Goal: Print the lines from the line with "Task: Click the" to the line with "Action: (308, 899)", inclusive, and leave the pictures out of your answer.

Exercise material:
━━━
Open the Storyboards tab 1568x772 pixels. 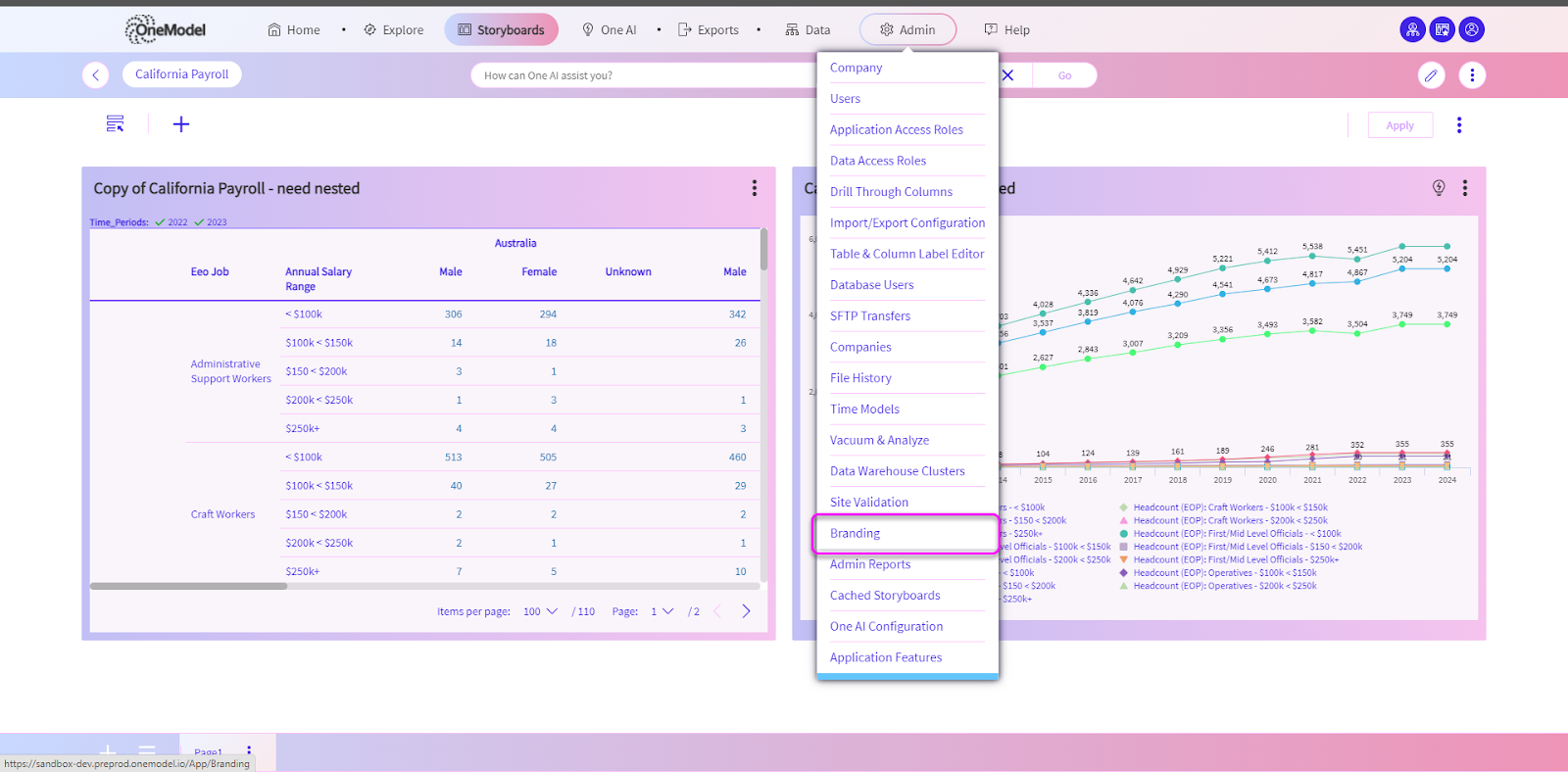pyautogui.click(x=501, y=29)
━━━
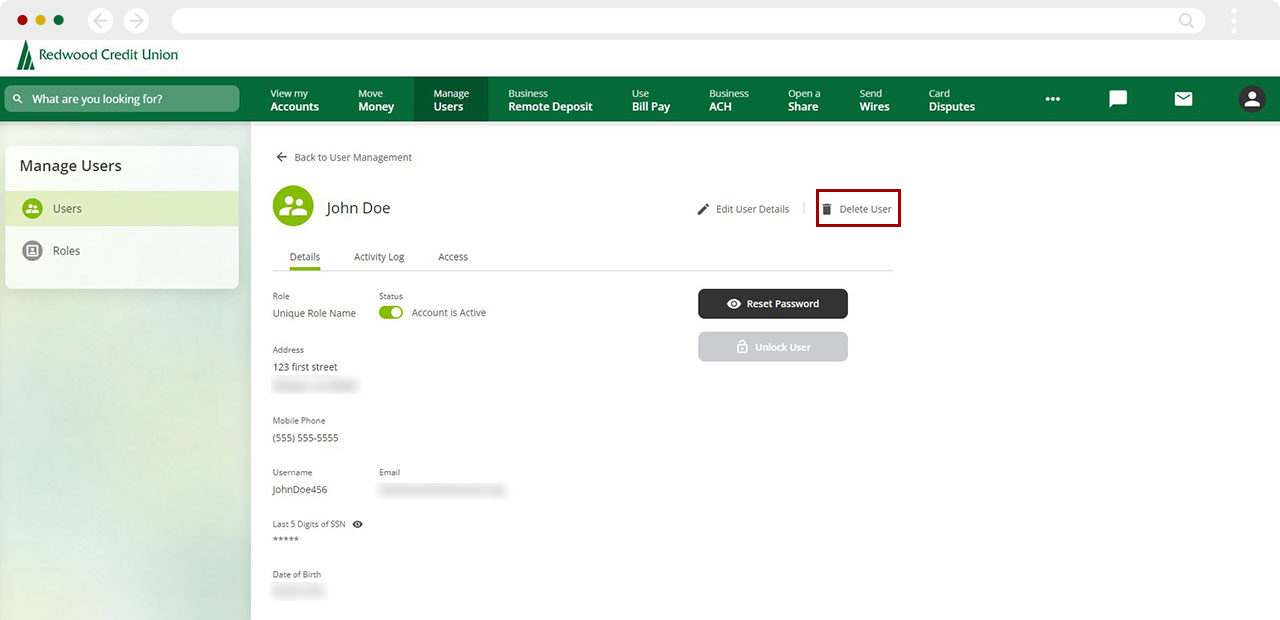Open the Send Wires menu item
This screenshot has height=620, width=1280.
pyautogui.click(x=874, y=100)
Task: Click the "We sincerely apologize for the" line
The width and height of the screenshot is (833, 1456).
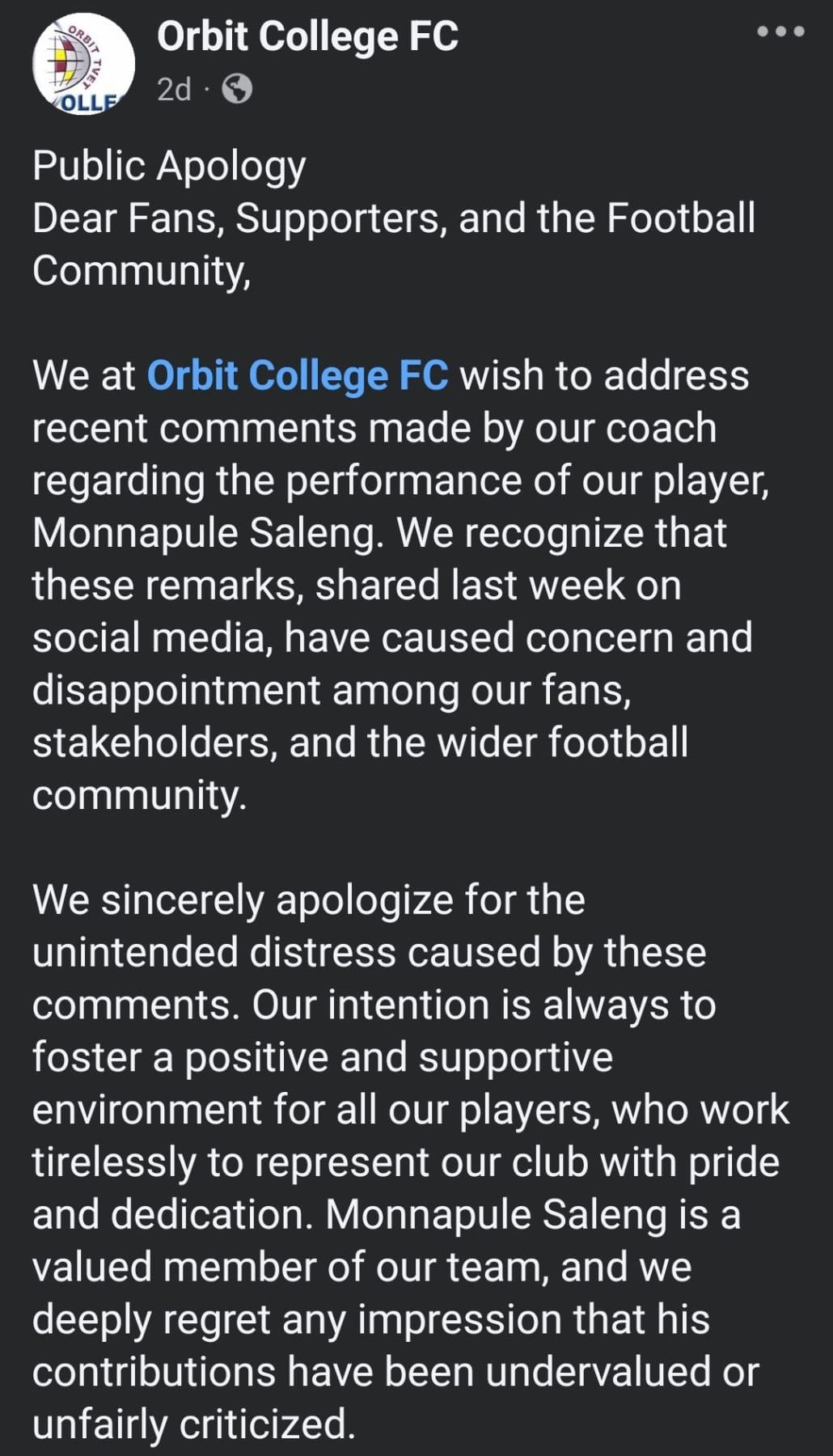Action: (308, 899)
━━━
Task response:
Task: Click the "We sincerely apologize for the" line
The width and height of the screenshot is (833, 1456).
Action: (308, 899)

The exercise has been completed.